Takeaways from the RStudio Conference
by Jamie Afflerbach and Julie Lowndes
Last week our team members Jamie and Julie went to the RStudio Conference 2018 in San Diego to represent the Ocean Health Index (OHI) and learn from this innovative open data science community. Today they share their thoughts with us on the conference.
We met and reconnected with fantastic members of the R community, and learned so much through the talks we attended and conversations we had. The talks covered a really wide range of topics, from specific R packages to beautiful examples of R “in the wild” for analytics and reporting. An underlying theme throughout many of the talks was empathy in data science: empathy in teaching, empathy through storytelling, and empathy when interacting with stakeholders and partners.
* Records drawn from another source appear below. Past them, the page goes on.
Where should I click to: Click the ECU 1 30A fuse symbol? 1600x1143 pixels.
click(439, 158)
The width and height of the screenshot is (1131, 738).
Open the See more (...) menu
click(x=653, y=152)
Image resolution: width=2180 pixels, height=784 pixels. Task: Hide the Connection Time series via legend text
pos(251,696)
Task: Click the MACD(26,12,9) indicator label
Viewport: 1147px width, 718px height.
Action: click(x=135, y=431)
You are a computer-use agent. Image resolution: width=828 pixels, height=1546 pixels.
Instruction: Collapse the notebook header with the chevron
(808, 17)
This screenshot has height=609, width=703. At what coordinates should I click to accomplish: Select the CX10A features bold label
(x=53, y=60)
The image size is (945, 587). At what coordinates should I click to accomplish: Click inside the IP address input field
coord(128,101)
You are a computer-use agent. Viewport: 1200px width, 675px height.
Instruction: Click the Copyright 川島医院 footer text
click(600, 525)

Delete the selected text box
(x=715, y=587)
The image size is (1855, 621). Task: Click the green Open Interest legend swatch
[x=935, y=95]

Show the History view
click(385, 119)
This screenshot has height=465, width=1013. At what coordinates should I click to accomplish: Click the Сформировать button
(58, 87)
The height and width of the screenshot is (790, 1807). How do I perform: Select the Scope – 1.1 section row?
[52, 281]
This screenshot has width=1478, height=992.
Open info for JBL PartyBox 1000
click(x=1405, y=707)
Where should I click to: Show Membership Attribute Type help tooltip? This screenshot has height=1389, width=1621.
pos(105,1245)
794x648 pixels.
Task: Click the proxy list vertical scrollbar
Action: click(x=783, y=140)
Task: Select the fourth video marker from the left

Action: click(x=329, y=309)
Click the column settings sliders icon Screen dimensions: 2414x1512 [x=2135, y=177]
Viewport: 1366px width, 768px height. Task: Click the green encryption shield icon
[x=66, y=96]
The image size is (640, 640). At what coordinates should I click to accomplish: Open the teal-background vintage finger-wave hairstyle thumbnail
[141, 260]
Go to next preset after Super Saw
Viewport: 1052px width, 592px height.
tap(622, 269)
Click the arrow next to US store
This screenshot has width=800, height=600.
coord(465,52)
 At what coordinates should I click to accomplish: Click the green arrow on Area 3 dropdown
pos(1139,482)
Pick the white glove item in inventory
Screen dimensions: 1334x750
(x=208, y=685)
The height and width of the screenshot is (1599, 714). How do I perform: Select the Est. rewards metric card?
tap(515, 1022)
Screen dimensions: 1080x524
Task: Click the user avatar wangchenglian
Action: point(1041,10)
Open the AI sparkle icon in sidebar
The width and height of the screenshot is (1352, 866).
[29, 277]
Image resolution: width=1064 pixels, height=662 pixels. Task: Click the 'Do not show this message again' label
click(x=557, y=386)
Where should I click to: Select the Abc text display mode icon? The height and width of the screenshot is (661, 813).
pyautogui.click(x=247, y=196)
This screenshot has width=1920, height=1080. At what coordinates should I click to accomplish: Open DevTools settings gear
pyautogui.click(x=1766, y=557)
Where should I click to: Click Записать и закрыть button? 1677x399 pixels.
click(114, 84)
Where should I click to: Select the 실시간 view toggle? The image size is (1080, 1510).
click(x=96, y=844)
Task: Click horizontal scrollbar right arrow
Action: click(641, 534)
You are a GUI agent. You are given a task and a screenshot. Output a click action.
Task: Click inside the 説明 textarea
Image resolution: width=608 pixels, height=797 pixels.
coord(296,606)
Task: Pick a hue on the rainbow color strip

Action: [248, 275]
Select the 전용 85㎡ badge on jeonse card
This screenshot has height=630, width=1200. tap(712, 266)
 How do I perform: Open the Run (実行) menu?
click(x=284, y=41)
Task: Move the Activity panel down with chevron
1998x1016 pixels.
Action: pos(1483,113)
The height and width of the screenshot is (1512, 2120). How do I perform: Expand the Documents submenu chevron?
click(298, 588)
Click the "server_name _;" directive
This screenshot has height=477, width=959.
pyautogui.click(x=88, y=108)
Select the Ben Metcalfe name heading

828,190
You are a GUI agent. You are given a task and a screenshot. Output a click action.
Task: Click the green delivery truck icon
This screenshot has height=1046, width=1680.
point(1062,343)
There are too many great ideas to summarize here, and so many talks that we didn’t see because there were concurrent sessions and difficult choices to make! Thankfully, in the spirit of openness, all speakers shared their slides and all talks were filmed. We will update this blog with more links to these resources as they become available.
Here are just a sliver of the talks that stood out to us that are also directly relevant to the OHI community.
sf: simplifying spatial analysis in R
The package is meant to reduce the struggle of working with vector data by holding spatial objects as simple features within a dataframe. This lends itself to playing nicely with the tidyverse, allowing you to filter, mutate, and perform group analysis all within the simple feature without losing its association with geometries.
One of our favorite things about the development of
sf is its integration with
geom_sf(). This makes it super easy to make beautiful maps in
ggplot2. We can’t stress how fantastic this is. Here’s an example from our OHI Northeast project:
library(sf) #install.packages('sf') library(tidyverse) #install.packages('tidyverse') ## plot our 'states' spatial object and fill by county ggplot() + geom_sf(data = states, colour = "lightgray", fill = "beige") + geom_sf(data = counties, aes(fill = NAME_1)) + theme_bw() + labs(fill = 'Counties') + scale_fill_manual(values = blues9) + theme(legend.text=element_text(size=12), legend.title = element_text(size = 14)) + coord_sf(crs = st_crs(states), datum = NA)
There is still work to be done in the R spatial community to get rasters to play nicely with sf objects, but we look forward to seeing what comes of the
See Edzer’s slides here.
Stop. Tibbletime. Wrangling time series data made easy
If you’ve ever had dates and/or times as a variable in your dataframe, you’ve probably suffered through meticulous cleaning and separation of those dates and times to look at your data at different temporal scales. Davis Vaughn’s
tibbletime is here to save the day. This package is able to perform time-based manipulations on tibbles. Here is an example from Davis’s slides (which you can find here):
Let’s take a simple tibble (or dataframe) that lists times and dates for San Diego AirBnB bookings.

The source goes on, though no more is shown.